REST/gRPC Bundle Service Decision¶
Review date: 2026-04-19.
Decision¶
A minimal REST inference service around validated ONNX bundles is worthwhile as
an optional integration surface, but it should stay a thin adapter over
load_onnx_runtime_bundle(...) rather than becoming a new runtime stack.
Do not add a gRPC service or protobuf contract yet.
Keep any future HTTP server outside the base install path so the core package
does not gain web-framework or serving dependencies.
REST Scope¶
The useful first service is deliberately small:
- load exactly one bundle at startup from a configured
bundle_dir, - fail fast through the existing bundle metadata validation path,
- expose health and metadata readback endpoints for operators,
- expose one inference endpoint that accepts named tensor inputs in bundle metadata order,
- return the stable
decoded,bottom_mask, andgap_maskfields plus any metadata needed to interpret the response, and - reuse
StrictInferenceMonitorfor aggregate mask/gap/provenance summaries.

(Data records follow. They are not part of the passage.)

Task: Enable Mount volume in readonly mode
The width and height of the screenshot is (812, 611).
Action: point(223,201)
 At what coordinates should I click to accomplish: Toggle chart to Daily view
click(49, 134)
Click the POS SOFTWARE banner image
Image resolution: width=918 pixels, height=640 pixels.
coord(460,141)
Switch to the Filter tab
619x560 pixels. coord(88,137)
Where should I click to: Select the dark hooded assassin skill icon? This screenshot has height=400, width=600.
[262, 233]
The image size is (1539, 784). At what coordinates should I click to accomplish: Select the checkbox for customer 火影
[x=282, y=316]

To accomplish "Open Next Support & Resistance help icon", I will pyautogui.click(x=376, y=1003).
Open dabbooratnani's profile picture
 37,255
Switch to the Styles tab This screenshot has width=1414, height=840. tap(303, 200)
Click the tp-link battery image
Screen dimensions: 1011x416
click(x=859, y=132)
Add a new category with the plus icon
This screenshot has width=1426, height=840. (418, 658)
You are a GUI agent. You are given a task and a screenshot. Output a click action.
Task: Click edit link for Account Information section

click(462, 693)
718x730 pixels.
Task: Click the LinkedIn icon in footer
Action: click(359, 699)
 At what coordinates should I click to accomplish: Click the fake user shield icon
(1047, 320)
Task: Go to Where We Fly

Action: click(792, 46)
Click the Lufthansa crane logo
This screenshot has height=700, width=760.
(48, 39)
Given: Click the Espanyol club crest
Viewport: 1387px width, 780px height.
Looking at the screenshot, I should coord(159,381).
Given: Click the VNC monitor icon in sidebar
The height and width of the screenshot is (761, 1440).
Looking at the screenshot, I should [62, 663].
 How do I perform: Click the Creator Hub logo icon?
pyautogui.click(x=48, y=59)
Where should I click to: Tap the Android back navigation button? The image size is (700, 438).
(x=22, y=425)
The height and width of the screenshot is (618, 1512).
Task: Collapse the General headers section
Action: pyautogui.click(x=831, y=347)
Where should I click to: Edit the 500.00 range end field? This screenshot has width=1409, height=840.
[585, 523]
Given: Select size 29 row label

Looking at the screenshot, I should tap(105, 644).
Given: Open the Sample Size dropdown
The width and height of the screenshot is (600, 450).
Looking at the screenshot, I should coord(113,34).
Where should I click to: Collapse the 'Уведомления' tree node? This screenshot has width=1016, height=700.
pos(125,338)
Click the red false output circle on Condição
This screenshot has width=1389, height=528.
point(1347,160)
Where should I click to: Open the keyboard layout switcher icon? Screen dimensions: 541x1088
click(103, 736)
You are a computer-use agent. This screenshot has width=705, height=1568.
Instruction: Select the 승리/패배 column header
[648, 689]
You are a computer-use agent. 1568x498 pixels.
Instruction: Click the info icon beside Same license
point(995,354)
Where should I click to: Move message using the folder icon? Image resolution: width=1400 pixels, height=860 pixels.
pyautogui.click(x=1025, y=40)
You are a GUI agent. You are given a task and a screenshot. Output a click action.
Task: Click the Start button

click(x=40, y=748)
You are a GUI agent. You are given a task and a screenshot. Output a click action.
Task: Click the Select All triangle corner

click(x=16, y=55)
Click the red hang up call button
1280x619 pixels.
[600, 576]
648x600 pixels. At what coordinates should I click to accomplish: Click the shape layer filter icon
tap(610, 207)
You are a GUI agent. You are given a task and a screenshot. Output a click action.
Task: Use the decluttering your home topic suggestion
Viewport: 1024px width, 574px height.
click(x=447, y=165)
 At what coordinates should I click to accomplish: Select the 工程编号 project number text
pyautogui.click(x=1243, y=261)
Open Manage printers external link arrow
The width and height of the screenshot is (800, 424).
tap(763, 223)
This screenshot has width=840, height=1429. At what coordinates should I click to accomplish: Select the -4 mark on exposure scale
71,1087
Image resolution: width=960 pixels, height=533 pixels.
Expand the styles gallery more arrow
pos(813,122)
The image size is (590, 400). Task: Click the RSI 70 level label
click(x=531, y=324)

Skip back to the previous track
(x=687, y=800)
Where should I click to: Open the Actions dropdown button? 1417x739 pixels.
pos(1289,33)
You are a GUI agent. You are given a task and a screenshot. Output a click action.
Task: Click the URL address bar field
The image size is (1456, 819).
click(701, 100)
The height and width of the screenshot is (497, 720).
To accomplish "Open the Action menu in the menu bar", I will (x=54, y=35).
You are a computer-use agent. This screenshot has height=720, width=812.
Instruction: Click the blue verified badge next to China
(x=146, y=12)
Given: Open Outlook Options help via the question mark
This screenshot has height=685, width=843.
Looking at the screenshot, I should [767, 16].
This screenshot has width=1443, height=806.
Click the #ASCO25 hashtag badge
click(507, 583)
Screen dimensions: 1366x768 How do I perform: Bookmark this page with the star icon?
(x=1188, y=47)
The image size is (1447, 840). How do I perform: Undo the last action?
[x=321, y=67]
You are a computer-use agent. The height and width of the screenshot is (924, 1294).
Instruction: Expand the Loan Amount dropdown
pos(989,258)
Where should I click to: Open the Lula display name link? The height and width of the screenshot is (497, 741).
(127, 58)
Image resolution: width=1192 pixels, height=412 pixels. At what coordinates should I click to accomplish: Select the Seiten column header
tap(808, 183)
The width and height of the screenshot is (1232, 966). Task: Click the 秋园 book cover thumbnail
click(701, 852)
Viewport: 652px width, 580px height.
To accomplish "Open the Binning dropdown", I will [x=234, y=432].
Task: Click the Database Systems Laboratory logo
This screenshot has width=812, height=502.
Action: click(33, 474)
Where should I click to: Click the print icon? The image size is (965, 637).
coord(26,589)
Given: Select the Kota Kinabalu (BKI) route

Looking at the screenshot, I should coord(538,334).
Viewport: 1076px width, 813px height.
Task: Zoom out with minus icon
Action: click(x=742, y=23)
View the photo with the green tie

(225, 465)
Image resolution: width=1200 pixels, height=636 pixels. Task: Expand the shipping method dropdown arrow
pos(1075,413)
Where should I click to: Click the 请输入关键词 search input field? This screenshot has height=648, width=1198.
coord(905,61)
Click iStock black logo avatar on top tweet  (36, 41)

The service should not include model registry behavior, live bundle reloads, auth, autoscaling, streaming, request batching, or training-stack imports. Those belong in deployment infrastructure or a later serving layer once there is a real consumer requirement.
Why REST First¶
- REST covers non-ROS consumers that need a simple process boundary without linking against Python or ONNX Runtime directly.
- The current bundle contract already provides the necessary runtime metadata, tensor order, mask semantics, and strict output fields.
- A tiny HTTP adapter is easier to document and smoke-test than a stable protobuf API while the provenance-bearing bundle contract remains experimental.
- ROS 2 remains the first-party robotics path; REST is for local services, batch jobs, notebooks, and operator handoff where ROS is unnecessary.
- Keeping the server optional preserves the dependency-light core package.
Deferred gRPC Path¶
Revisit gRPC only when a concrete deployment needs one of the things REST does not provide well:
- binary tensor transport with lower serialization overhead,
- streaming or bidirectional request patterns,
- a language-neutral IDL that multiple maintained clients will consume, or
- strict integration with an existing gRPC control plane.
Until then, a protobuf surface would create another compatibility contract before the project has enough evidence that it is worth maintaining.
Relationship To Inference Servers¶
This decision does not replace the later Triton-or-similar evaluation. A minimal REST adapter is a convenience and interoperability path for one bundle per process. Triton-style serving should be evaluated separately for batching, multi-model hosting, GPU scheduling, metrics, and production deployment features.